例)「一対一の練習を20分やりなさい」と言われたときに、集中して全力で取り組む。 - 主体性:自分で課題を発見し、解決策を考えて行動する姿勢。
例)「最近ディフェンスとの駆け引きで負けることが多い。どう練習すればいいか?」と自ら考え、練習を提案する。
つまり、自主性は与えられたものに対して動く力、主体性はゼロから生み出す力だと言えます。
自律型チームをつくるために必要なこと
筑波大学の学生やコーチの声からは、次のような特徴が見えてきました。
- 自主練習が盛ん:練習後に自らボールを蹴り続ける姿勢が強さの源になっている。
- 学生主体の運営:カテゴリーごとに大学院生コーチが指導を担当し、選手同士で戦術確認を行う。監督が細かく指示しなくてもチームが機能している。
- ただし「殻を破る力」が不足:真面目で素直な選手が多い一方で、「もっとこうした方がいい」と提案したり、自分の意見を表明する力は弱い傾向にある。
指導者が目指すべきは、単に「言われたことをしっかりやる選手」を育てることではなく、自分から課題を設定し、仲間を巻き込みながら解決へ動ける選手を育てることです。
指導者の役割
ここで重要なのは、「指導者の変化がチームを変える」という視点です。
- 指導者が「選手に任せる勇気」を持つこと。
- 指導者自身が「主体性とは何か」を理解し、日常の声かけや練習設計に取り入れること。

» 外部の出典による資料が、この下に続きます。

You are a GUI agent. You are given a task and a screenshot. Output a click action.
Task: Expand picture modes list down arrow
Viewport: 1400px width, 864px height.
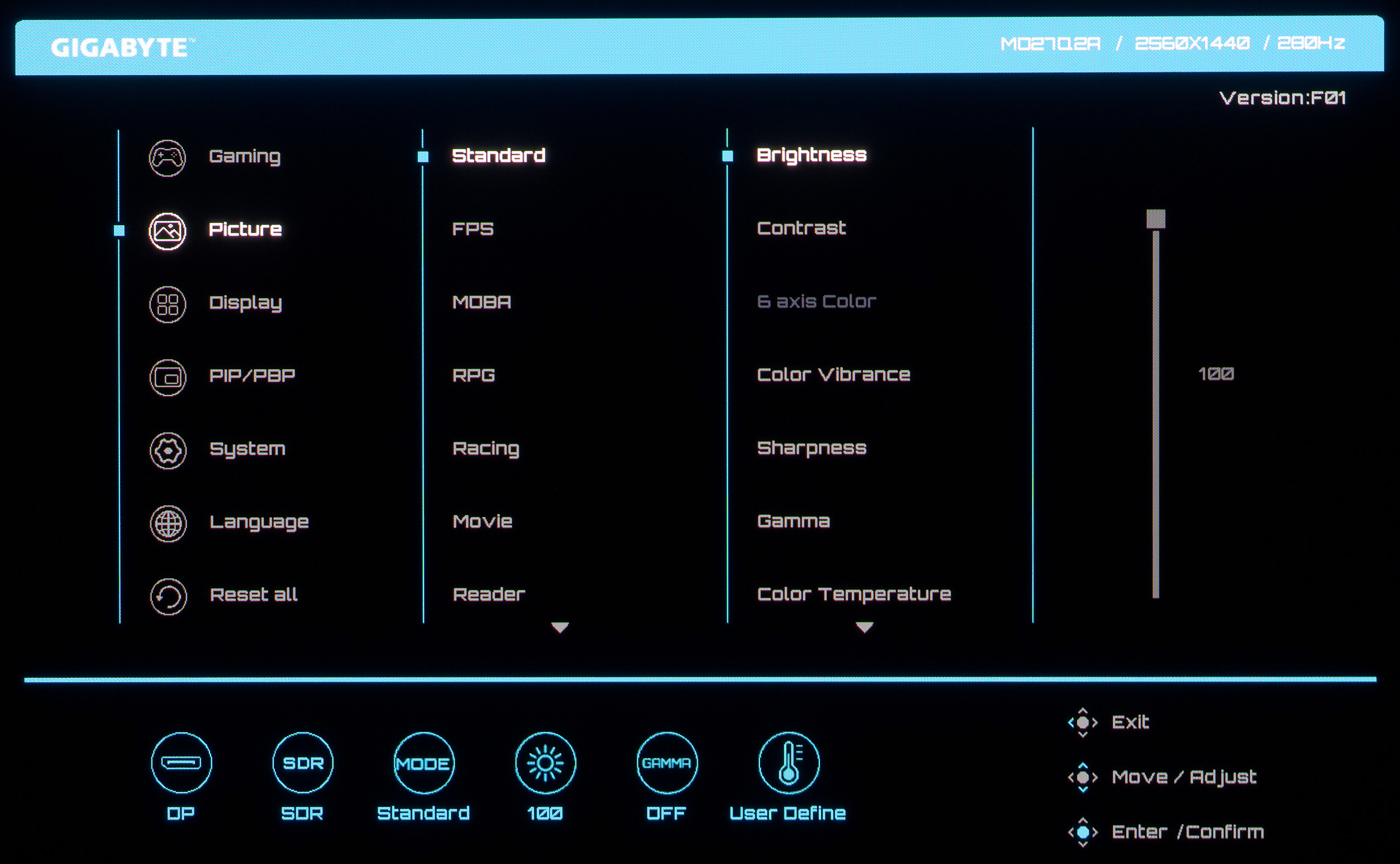[x=559, y=628]
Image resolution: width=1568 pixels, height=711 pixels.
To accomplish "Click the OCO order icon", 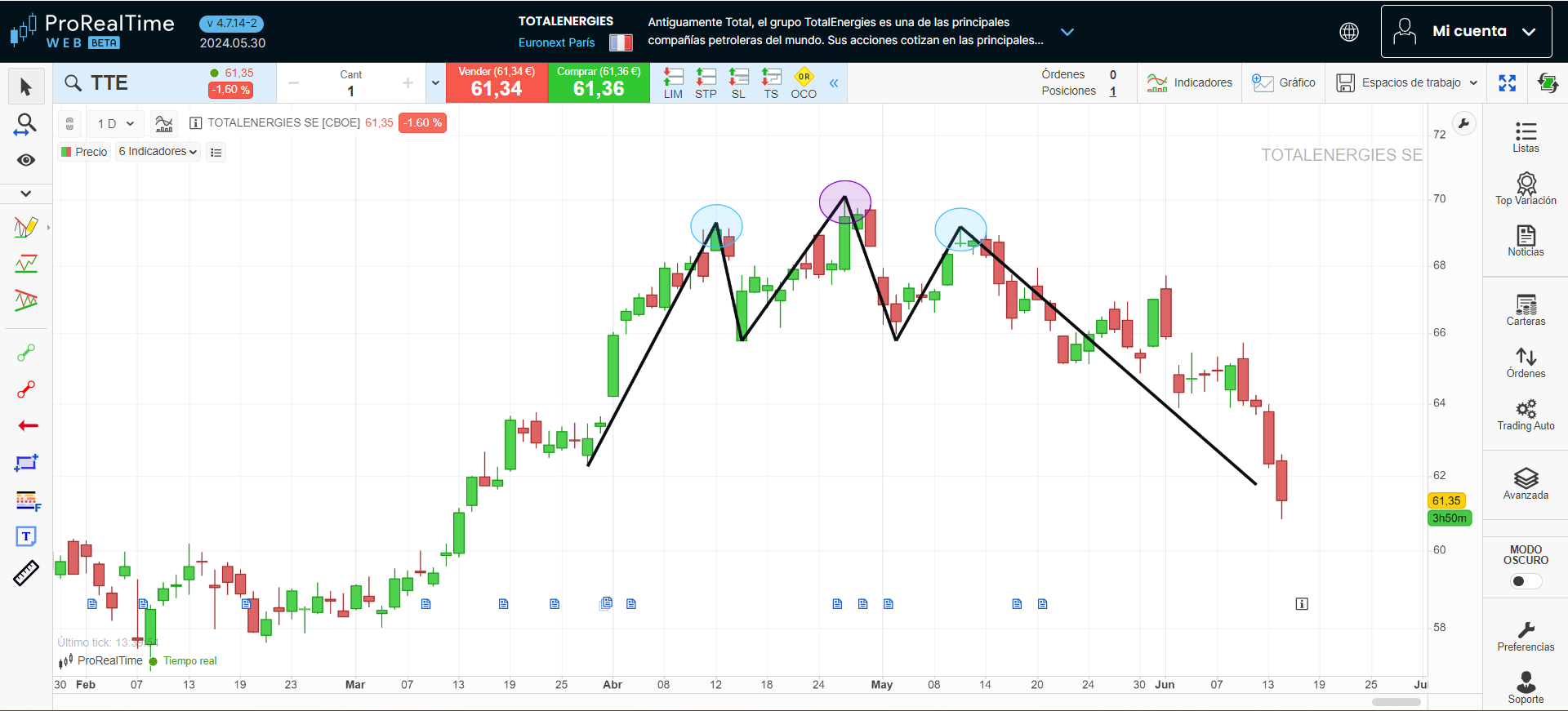I will (x=804, y=83).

例えば、練習の最後にキャプテンだけが話すのではなく、複数の選手に感想や意見を言わせる仕組みをつくる。これだけでも「主体的に考える場」を生み出すことができます。
現場での実践ヒント
- 練習に選手の提案を取り入れる
「次の試合に向けてどんな練習が必要だと思う?」と問いかけてみる。 - 意見を出しやすい雰囲気をつくる
「正解」を求めず、多様な意見を歓迎する空気をつくる。 - 小さな成功体験を積ませる
選手が提案した練習や戦術を実際に取り入れ、効果を実感させる。
おわりに
自主性のある選手は多くのチームにいます。しかし、未来を切り開くのは主体性のある選手です。指導者が環境を整え、声をかけることで、選手の中に眠っている主体性を引き出すことができます。
「与えられたことをやる」から「自分で課題を見つけて解決する」へ。
その一歩を促すのが、私たち指導者の役割なのかもしれません。